躺着也睡不着,思考了一下自己的存活概率,结果发现几乎为零。

自己就算能趁夜色从大理寺逃离,嫌犯身份也难进宫——而且主动策划逃跑这种事不符合自己的咸鱼人生目标。

咸鱼在床上翻了个身,可是自己不想死啊啊啊啊啊!

天天一起相处着没觉得,分开了才觉得自己还怪想那只男狐狸精的,要是在宫里,自己这个时候就钻进他怀里了。

咸鱼睡不着,又给自己翻了个面。

要不给暴君写封遗书什么的?也不算是枉费自己和他相处了这么久。

段云深爬起来,四下找了找纸笔准备动手,但是没找着,只能让外面下人去给自己拿。

自己是嫌犯而已,又不是要寄消息出去,写封遗书总是可以的吧?

下人请示了大理寺卿许孟,许孟听说这云妃要写遗书,虽然觉得有些心虚,但还是允了。

于是很快就把纸笔送过来了,段云深拿着毛笔,也不管自己的毛笔字写得烂,反正洋洋洒洒随心而行便写了一篇。写完吹了吹,折好,然后塞进衣襟里了。

这回安心了,回到被窝里睡了。

就算死了也算是给暴君留话了。

午夜半梦半醒间,段云深隐约觉得自己床头像是坐个人,吓了一跳,但是无奈睡意昏沉,被魇住了似的,无论如何都醒不过来。

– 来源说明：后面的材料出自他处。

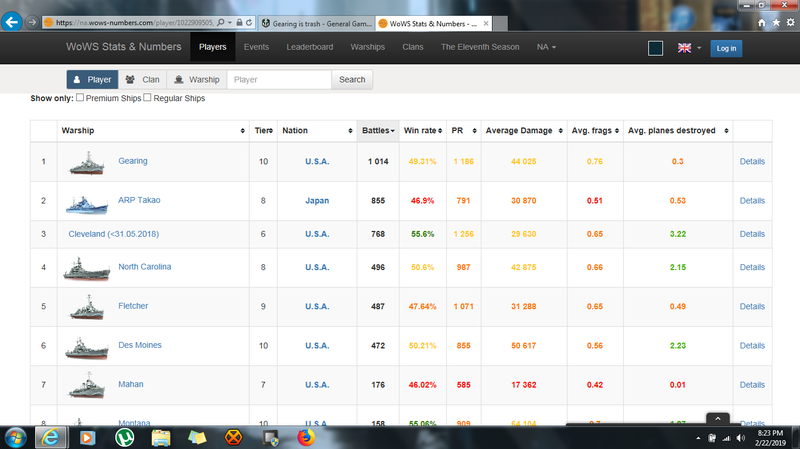
Task: Click the scroll-to-top arrow button
Action: 715,419
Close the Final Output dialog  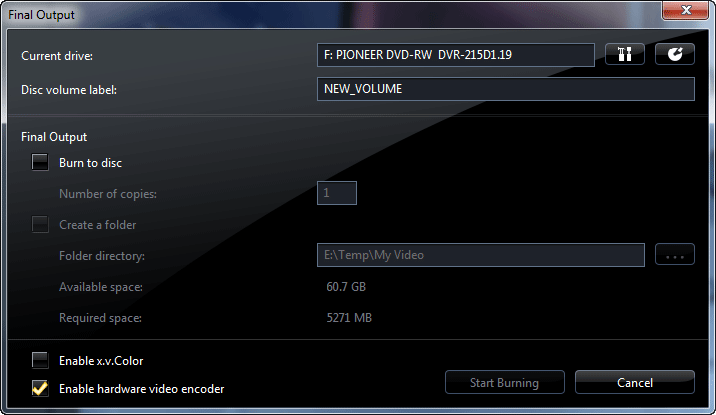tap(685, 10)
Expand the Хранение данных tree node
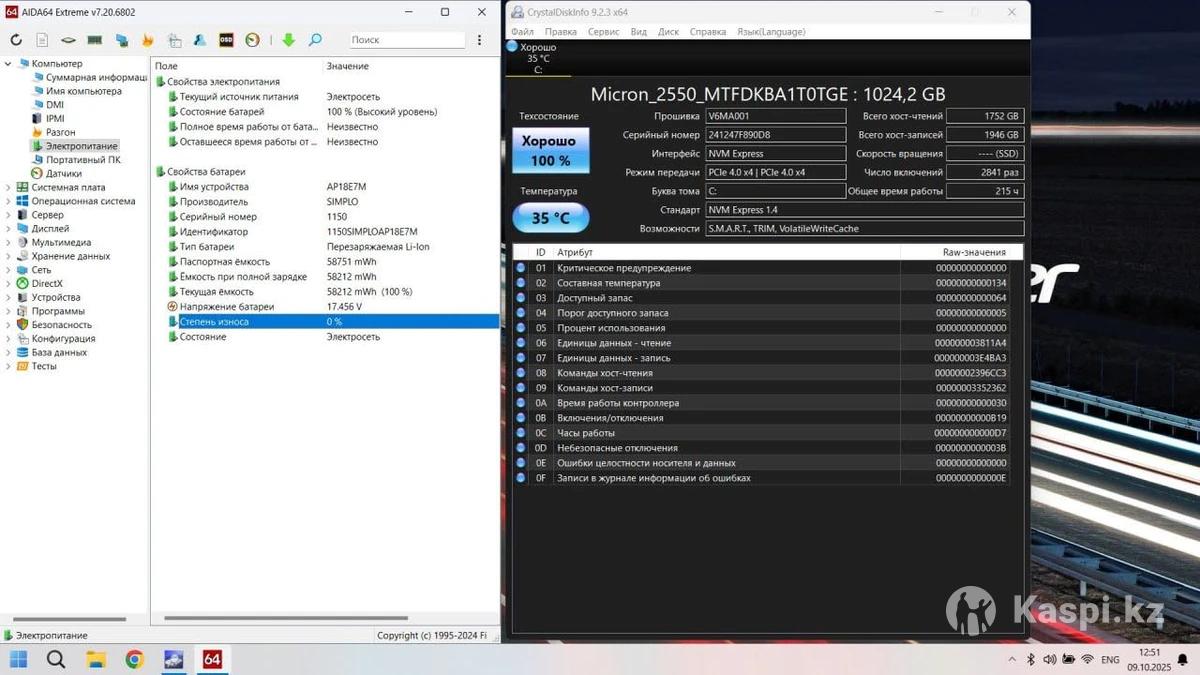 pos(9,256)
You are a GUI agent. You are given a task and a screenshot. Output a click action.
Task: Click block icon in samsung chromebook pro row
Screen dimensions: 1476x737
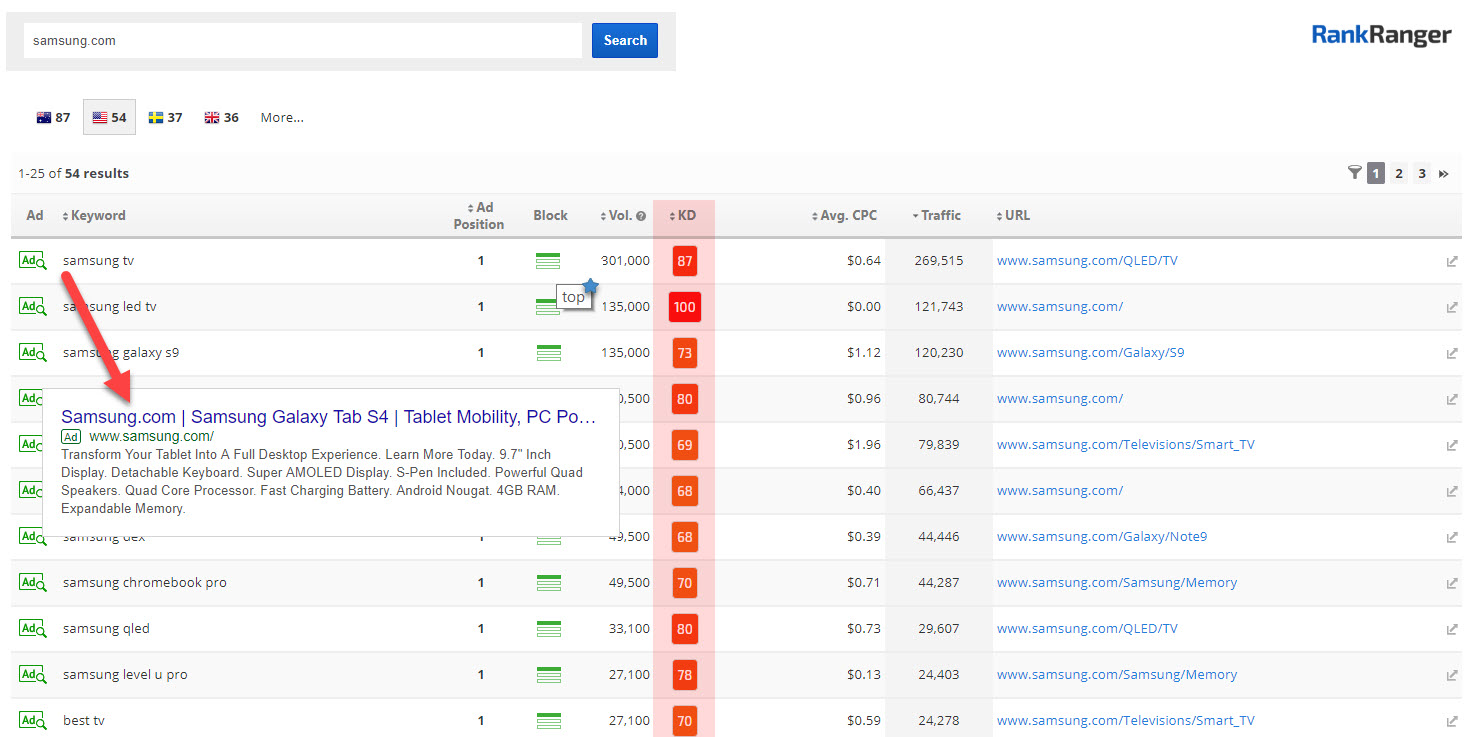[x=548, y=583]
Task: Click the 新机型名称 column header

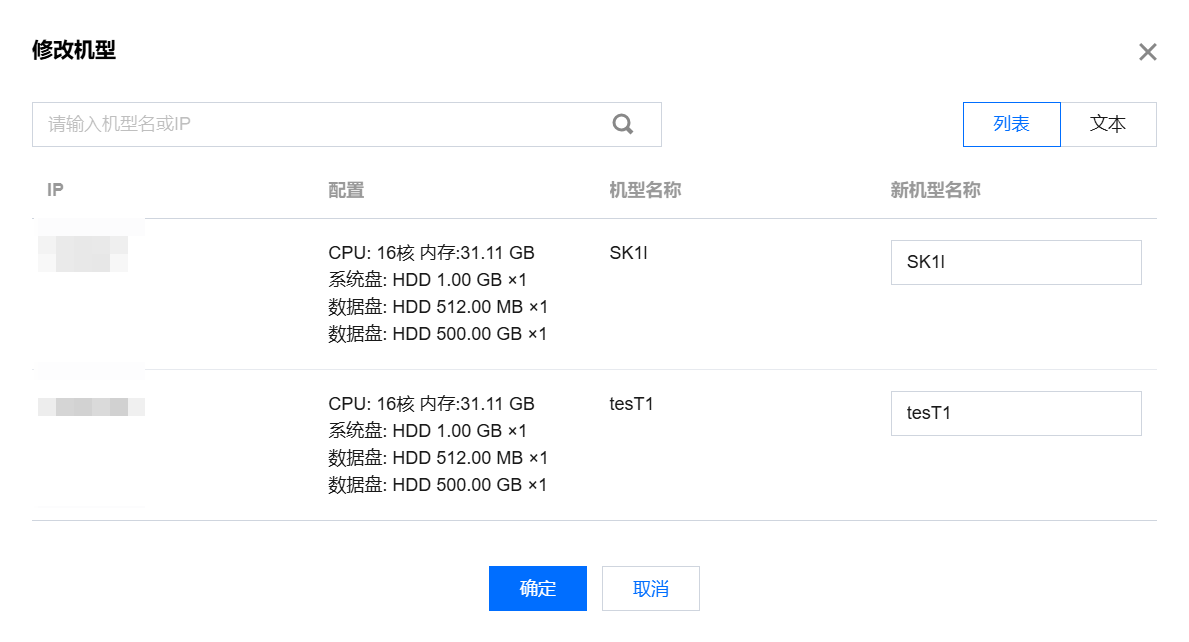Action: click(x=935, y=190)
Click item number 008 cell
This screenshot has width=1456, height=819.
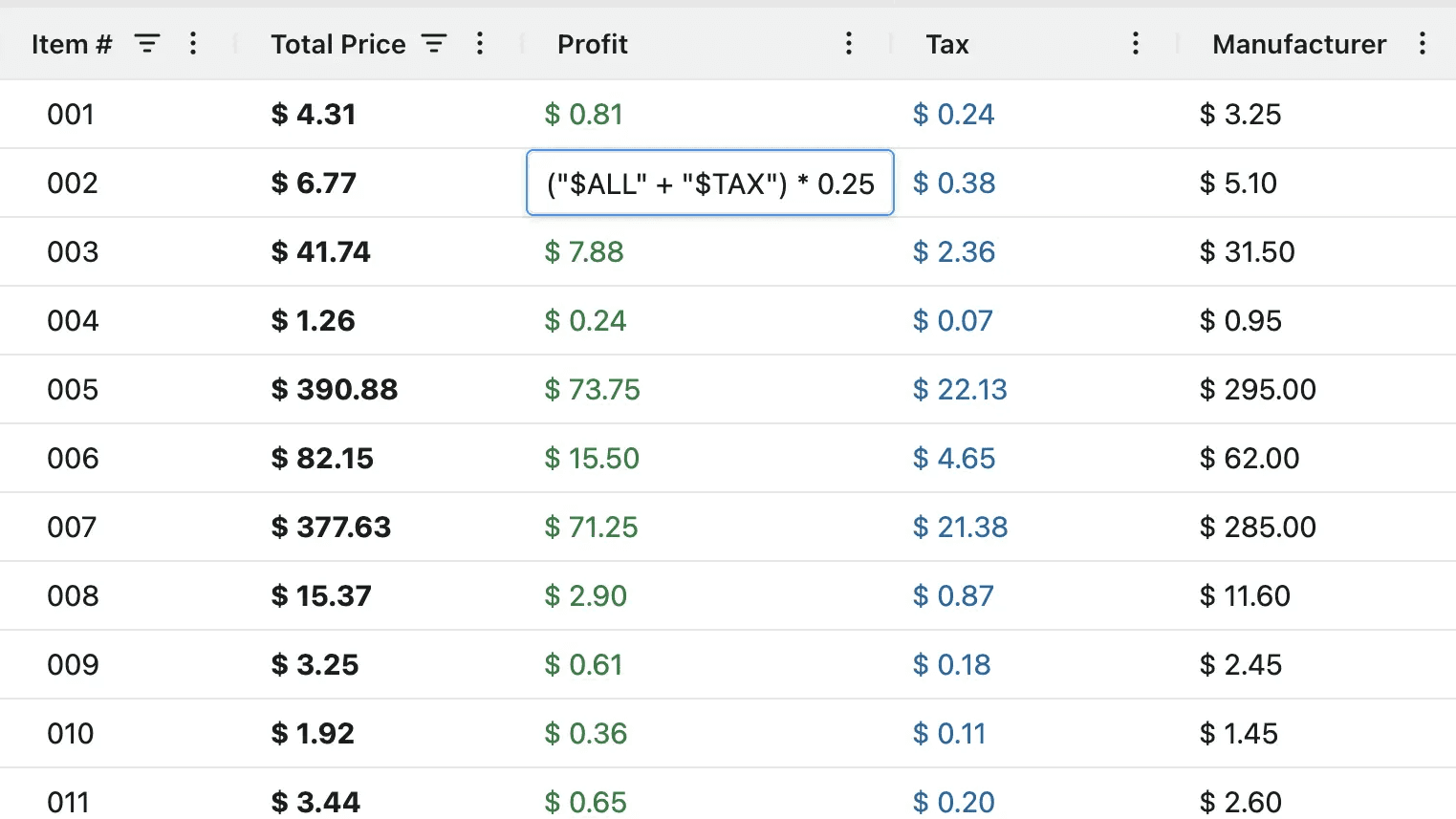pyautogui.click(x=73, y=596)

他感受到那个人伸手碰了碰自己的脸颊,然后帮自己盖了被子。

只不过盖被子的时候不小心碰到了自己的胸口,大概是因为亵衣里还藏着纸张,不平整,被那人发现了,他便好奇地摸了摸自己的胸口,在确定不是错觉之后,伸手将自己怀里来的遗书取出来了。

段云深:!

段云深想出声制止,更想直接伸手抢回来,奈何自己实在是被魇住得厉害,好似鬼压床一般,连眼皮都没办法睁开,更不要提伸不出手去抢东西了。

那人似乎发现段云深睡得不安稳,便安抚似的摸了摸段云深的头。

段云深意识这时候也是强弩之末,无论如何也撑不下去了,一边着急一边迷迷糊糊地接着睡了过去。

第二天一早,段云深醒过来之后第一件事就是确认了自己胸口的遗书,好在东西还在,说明昨晚只是个似是而非的梦。

.

周不愚为了护住自家的王爷,原本是在大理寺外布了人手的。

不过此举原本就只是以防万一,谢翰心第一个晚上没有轻举妄动,估计第二个晚上也不会轻举妄动了。